My husband went target shooting at our gravel pit on the other side of our property last year, but he only fired off a few rounds before the entire herd of goats came galloping over the ridge to see what he was up to. Target practice came to a screeching halt.


----------



## goatblessings (Jan 6, 2015)

We have a neighbor who shoots targets at least 5x a week. It really has helped all my goats to not care in least about loud noises. We also shoot a few times a year and nobody seems to care. The more the better as far as I'm concerned, they learn not to freak at stuff easily. You can start "sacking" them out by banging on stuff often so they are at least accustomed to loud noises not being harmful.


----------



## Goats Rock (Jun 20, 2011)

There is always shooting around here. One "neighbor". 3/4 mile away shoots automatics for hours. (Guy must be made of $$$). DH is always shooting his old flintlocks and I make sure the rodent pop stays away, with a .22. (Little rats with racing stripes keep chewing the wiring in the tractor. They need persuading to stay away). 

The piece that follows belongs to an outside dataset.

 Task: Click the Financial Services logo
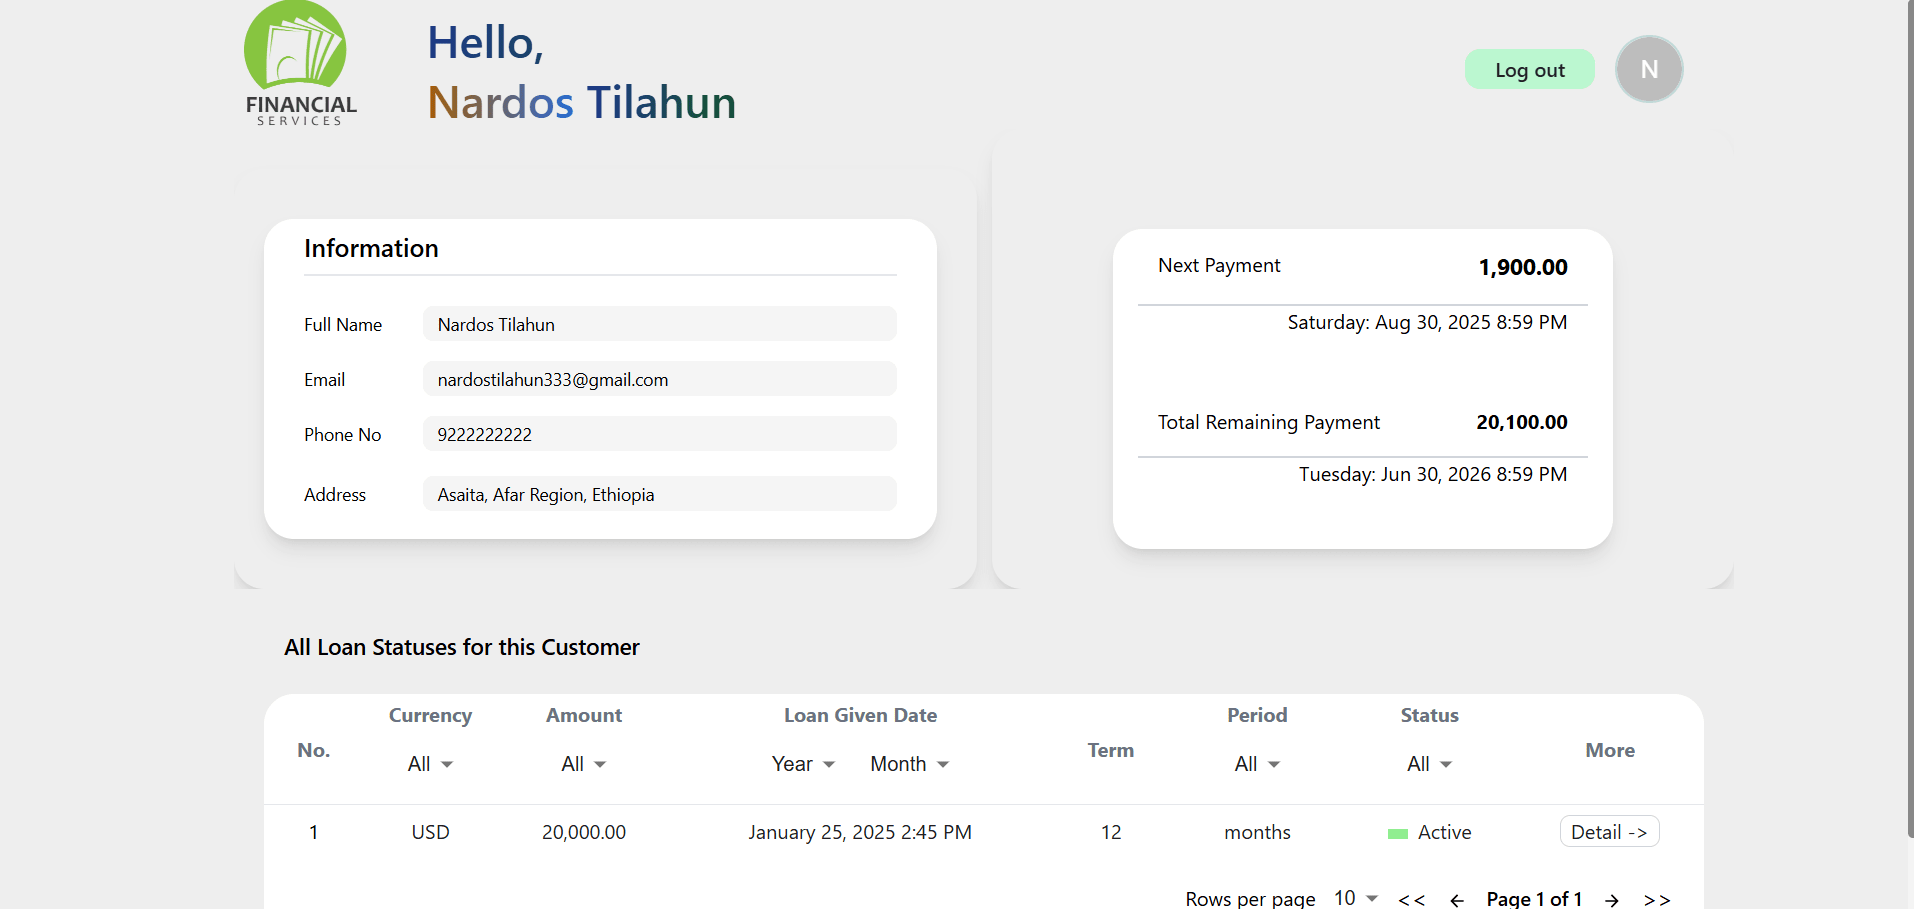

The goats ignore it all. But if someone wears hunter orange, the freak! It must be the only color they see well!


----------



## GoofyGoat (Sep 21, 2018)

We started noise training ours by shooting a 22 nearby our goats pen then slowly built up in noise level.now they're accustomed to it. Fireworks are legal in my county and I have a fool of a neighbor who seems to want to shoot them off all the time.. (even in high winds) which scares the $&!? Out of me I'm so afraid of fires in our pastures or barn ....the only fireworks the goats really don't like are the whistlers, I think it bothers their ears.


----------